George Garfield Hall (5 March 1925 – 6 May 2018) was a Northern Irish applied mathematician known for original work and contributions to the field of quantum chemistry. Independently from Clemens C. J. Roothaan, Hall discovered the Roothaan-Hall equations.

Education and career
For  his work on the Roothaan-Hall equations, Hall was awarded a Ph.D. (1950) supervised by John Lennard-Jones.  He then lectured at Cambridge University as Assistant in Research in Theoretical chemistry. He was elected to a Fellowship at St John's College, Cambridge in 1953. From 1955 to 1962 he lectured in Mathematics at the Imperial College, London.  In 1957–58 he spent a year with Per-Olov Löwdin in Uppsala, Sweden. He became Professor of Mathematics at the University of Nottingham in 1962. In 1982 he took early retirement from Nottingham University and was appointed an emeritus professor. He  moved in 1983 to Kyoto University, Japan, returning to Nottingham in 1988. He has collaborated with (inter alia) A.T. Amos, K. Collard, and D. Rees.
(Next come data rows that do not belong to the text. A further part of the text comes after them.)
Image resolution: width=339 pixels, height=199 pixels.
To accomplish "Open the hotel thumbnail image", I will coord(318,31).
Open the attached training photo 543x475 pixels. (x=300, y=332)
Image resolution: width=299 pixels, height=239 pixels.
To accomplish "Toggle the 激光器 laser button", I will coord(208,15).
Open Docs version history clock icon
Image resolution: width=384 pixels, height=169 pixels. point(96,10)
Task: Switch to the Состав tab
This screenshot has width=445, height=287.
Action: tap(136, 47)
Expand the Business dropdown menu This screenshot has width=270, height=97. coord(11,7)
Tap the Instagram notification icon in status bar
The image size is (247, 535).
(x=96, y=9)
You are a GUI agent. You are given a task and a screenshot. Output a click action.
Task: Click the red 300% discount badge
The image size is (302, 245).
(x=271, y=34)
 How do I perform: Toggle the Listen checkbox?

He was Emeritus Professor and Senior Research Fellow in the Shell Centre for Mathematical Education at the University of Nottingham.

He was awarded several honorary degrees for his work: a DSc by Maynooth University (2004), a ScD by Cambridge University and a DEng by Kyoto University. He was a member of the International Academy of Quantum Molecular Science.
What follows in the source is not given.